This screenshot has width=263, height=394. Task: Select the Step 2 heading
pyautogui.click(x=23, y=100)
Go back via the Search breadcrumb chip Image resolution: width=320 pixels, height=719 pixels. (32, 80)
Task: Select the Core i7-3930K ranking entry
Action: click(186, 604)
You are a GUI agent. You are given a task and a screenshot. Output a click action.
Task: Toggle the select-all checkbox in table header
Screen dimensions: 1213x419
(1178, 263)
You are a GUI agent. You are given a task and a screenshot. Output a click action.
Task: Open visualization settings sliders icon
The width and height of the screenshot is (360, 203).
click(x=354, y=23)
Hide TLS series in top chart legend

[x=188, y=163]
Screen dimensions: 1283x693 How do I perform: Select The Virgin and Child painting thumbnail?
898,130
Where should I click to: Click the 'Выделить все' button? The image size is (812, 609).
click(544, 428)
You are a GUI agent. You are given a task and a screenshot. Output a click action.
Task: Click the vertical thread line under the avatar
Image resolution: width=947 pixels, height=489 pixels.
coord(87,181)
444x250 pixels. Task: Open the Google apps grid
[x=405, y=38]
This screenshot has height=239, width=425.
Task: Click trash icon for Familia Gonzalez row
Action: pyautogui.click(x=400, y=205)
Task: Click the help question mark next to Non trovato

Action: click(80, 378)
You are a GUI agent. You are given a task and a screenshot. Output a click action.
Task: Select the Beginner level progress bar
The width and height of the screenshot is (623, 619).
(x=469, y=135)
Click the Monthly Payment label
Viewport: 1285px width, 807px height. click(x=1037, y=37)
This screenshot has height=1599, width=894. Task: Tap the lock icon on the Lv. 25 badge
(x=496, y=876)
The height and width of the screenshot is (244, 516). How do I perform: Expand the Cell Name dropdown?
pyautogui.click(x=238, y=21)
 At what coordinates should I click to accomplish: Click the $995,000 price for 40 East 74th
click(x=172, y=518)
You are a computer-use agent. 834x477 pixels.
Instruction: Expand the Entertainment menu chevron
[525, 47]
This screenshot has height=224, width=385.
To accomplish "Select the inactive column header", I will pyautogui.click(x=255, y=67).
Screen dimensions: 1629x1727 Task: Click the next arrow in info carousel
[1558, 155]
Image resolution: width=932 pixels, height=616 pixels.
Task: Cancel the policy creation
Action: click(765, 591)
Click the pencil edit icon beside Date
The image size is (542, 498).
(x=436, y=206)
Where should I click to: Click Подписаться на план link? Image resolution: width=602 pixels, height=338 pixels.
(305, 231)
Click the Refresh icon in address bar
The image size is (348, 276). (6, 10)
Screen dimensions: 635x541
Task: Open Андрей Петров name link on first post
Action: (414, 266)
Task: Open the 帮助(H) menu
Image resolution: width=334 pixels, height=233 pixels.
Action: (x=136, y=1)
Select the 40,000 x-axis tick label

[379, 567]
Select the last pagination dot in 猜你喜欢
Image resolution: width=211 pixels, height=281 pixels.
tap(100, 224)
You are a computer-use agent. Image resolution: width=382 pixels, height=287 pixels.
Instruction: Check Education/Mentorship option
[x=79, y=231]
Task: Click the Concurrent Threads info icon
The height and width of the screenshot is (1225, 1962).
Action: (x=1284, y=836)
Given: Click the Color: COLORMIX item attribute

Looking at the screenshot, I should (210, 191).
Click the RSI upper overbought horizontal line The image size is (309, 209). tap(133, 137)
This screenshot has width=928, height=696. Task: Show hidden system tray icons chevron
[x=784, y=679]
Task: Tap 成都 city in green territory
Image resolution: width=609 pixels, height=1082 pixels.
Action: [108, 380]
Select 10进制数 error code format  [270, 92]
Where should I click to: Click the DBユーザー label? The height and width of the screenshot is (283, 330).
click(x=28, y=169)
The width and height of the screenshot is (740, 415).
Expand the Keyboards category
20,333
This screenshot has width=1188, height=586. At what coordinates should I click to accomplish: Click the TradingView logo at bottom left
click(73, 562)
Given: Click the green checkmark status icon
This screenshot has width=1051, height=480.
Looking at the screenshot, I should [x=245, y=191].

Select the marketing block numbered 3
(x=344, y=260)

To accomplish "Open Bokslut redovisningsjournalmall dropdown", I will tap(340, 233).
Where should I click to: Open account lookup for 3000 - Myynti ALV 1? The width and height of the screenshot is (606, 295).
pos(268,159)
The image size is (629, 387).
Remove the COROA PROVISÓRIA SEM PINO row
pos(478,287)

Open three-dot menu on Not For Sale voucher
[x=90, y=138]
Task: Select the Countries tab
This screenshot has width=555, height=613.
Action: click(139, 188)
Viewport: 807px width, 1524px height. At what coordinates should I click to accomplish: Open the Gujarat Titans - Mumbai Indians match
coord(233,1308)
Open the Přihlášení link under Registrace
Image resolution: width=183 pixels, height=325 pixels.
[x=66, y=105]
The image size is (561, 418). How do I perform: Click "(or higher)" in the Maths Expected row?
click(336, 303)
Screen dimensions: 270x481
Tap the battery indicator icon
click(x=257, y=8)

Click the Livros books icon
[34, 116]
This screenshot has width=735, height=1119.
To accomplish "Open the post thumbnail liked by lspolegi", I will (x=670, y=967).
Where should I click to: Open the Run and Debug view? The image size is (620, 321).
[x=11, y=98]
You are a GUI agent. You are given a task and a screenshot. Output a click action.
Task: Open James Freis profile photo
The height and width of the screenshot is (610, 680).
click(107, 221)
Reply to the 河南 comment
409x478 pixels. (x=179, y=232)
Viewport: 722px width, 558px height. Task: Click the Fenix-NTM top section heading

◆ WHAT YOU NEED TO DO ◆
Revise the lines above, substituting "screen assistant" for every occurrence of "GUI agent" and leaving everything else as it is.

◆ OUTPUT FOR THIS TASK ◆
This screenshot has width=263, height=394. Task: Select the Step 2 heading
pyautogui.click(x=23, y=100)
Go back via the Search breadcrumb chip Image resolution: width=320 pixels, height=719 pixels. (32, 80)
Task: Select the Core i7-3930K ranking entry
Action: click(186, 604)
You are a screen assistant. You are given a task and a screenshot. Output a click action.
Task: Toggle the select-all checkbox in table header
Screen dimensions: 1213x419
(1178, 263)
You are a screen assistant. You are given a task and a screenshot. Output a click action.
Task: Open visualization settings sliders icon
The width and height of the screenshot is (360, 203).
click(x=354, y=23)
Hide TLS series in top chart legend

[x=188, y=163]
Screen dimensions: 1283x693 How do I perform: Select The Virgin and Child painting thumbnail?
898,130
Where should I click to: Click the 'Выделить все' button? The image size is (812, 609).
click(544, 428)
You are a screen assistant. You are given a task and a screenshot. Output a click action.
Task: Click the vertical thread line under the avatar
Image resolution: width=947 pixels, height=489 pixels.
coord(87,181)
444x250 pixels. Task: Open the Google apps grid
[x=405, y=38]
This screenshot has height=239, width=425.
Task: Click trash icon for Familia Gonzalez row
Action: pyautogui.click(x=400, y=205)
Task: Click the help question mark next to Non trovato

Action: click(80, 378)
You are a screen assistant. You are given a task and a screenshot. Output a click action.
Task: Select the Beginner level progress bar
The width and height of the screenshot is (623, 619).
(x=469, y=135)
Click the Monthly Payment label
Viewport: 1285px width, 807px height. click(x=1037, y=37)
This screenshot has height=1599, width=894. Task: Tap the lock icon on the Lv. 25 badge
(x=496, y=876)
The height and width of the screenshot is (244, 516). How do I perform: Expand the Cell Name dropdown?
pyautogui.click(x=238, y=21)
 At what coordinates should I click to accomplish: Click the $995,000 price for 40 East 74th
click(x=172, y=518)
You are a computer-use agent. 834x477 pixels.
Instruction: Expand the Entertainment menu chevron
[525, 47]
This screenshot has height=224, width=385.
To accomplish "Select the inactive column header", I will pyautogui.click(x=255, y=67).
Screen dimensions: 1629x1727 Task: Click the next arrow in info carousel
[1558, 155]
Image resolution: width=932 pixels, height=616 pixels.
Task: Cancel the policy creation
Action: click(765, 591)
Click the pencil edit icon beside Date
The image size is (542, 498).
(x=436, y=206)
Where should I click to: Click Подписаться на план link? Image resolution: width=602 pixels, height=338 pixels.
(305, 231)
Click the Refresh icon in address bar
The image size is (348, 276). (6, 10)
Screen dimensions: 635x541
Task: Open Андрей Петров name link on first post
Action: (414, 266)
Task: Open the 帮助(H) menu
Image resolution: width=334 pixels, height=233 pixels.
Action: (x=136, y=1)
Select the 40,000 x-axis tick label

[379, 567]
Select the last pagination dot in 猜你喜欢
Image resolution: width=211 pixels, height=281 pixels.
tap(100, 224)
You are a computer-use agent. Image resolution: width=382 pixels, height=287 pixels.
Instruction: Check Education/Mentorship option
[x=79, y=231]
Task: Click the Concurrent Threads info icon
The height and width of the screenshot is (1225, 1962).
Action: (x=1284, y=836)
Given: Click the Color: COLORMIX item attribute

Looking at the screenshot, I should (210, 191).
Click the RSI upper overbought horizontal line The image size is (309, 209). tap(133, 137)
This screenshot has width=928, height=696. Task: Show hidden system tray icons chevron
[x=784, y=679]
Task: Tap 成都 city in green territory
Image resolution: width=609 pixels, height=1082 pixels.
Action: [108, 380]
Select 10进制数 error code format  [270, 92]
Where should I click to: Click the DBユーザー label? The height and width of the screenshot is (283, 330).
click(x=28, y=169)
The width and height of the screenshot is (740, 415).
Expand the Keyboards category
20,333
This screenshot has width=1188, height=586. At what coordinates should I click to accomplish: Click the TradingView logo at bottom left
click(73, 562)
Given: Click the green checkmark status icon
This screenshot has width=1051, height=480.
Looking at the screenshot, I should [x=245, y=191].

Select the marketing block numbered 3
(x=344, y=260)

To accomplish "Open Bokslut redovisningsjournalmall dropdown", I will tap(340, 233).
Where should I click to: Open account lookup for 3000 - Myynti ALV 1? The width and height of the screenshot is (606, 295).
pos(268,159)
The image size is (629, 387).
Remove the COROA PROVISÓRIA SEM PINO row
pos(478,287)

Open three-dot menu on Not For Sale voucher
[x=90, y=138]
Task: Select the Countries tab
This screenshot has width=555, height=613.
Action: click(139, 188)
Viewport: 807px width, 1524px height. At what coordinates should I click to accomplish: Open the Gujarat Titans - Mumbai Indians match
coord(233,1308)
Open the Přihlášení link under Registrace
Image resolution: width=183 pixels, height=325 pixels.
[x=66, y=105]
The image size is (561, 418). How do I perform: Click "(or higher)" in the Maths Expected row?
click(336, 303)
Screen dimensions: 270x481
Tap the battery indicator icon
click(x=257, y=8)

Click the Livros books icon
[34, 116]
This screenshot has width=735, height=1119.
To accomplish "Open the post thumbnail liked by lspolegi", I will (x=670, y=967).
Where should I click to: Open the Run and Debug view? The image size is (620, 321).
[x=11, y=98]
You are a screen assistant. You are given a task and a screenshot. Output a click action.
Task: Open James Freis profile photo
The height and width of the screenshot is (610, 680).
click(107, 221)
Reply to the 河南 comment
409x478 pixels. (x=179, y=232)
Viewport: 722px width, 558px height. Task: Click the Fenix-NTM top section heading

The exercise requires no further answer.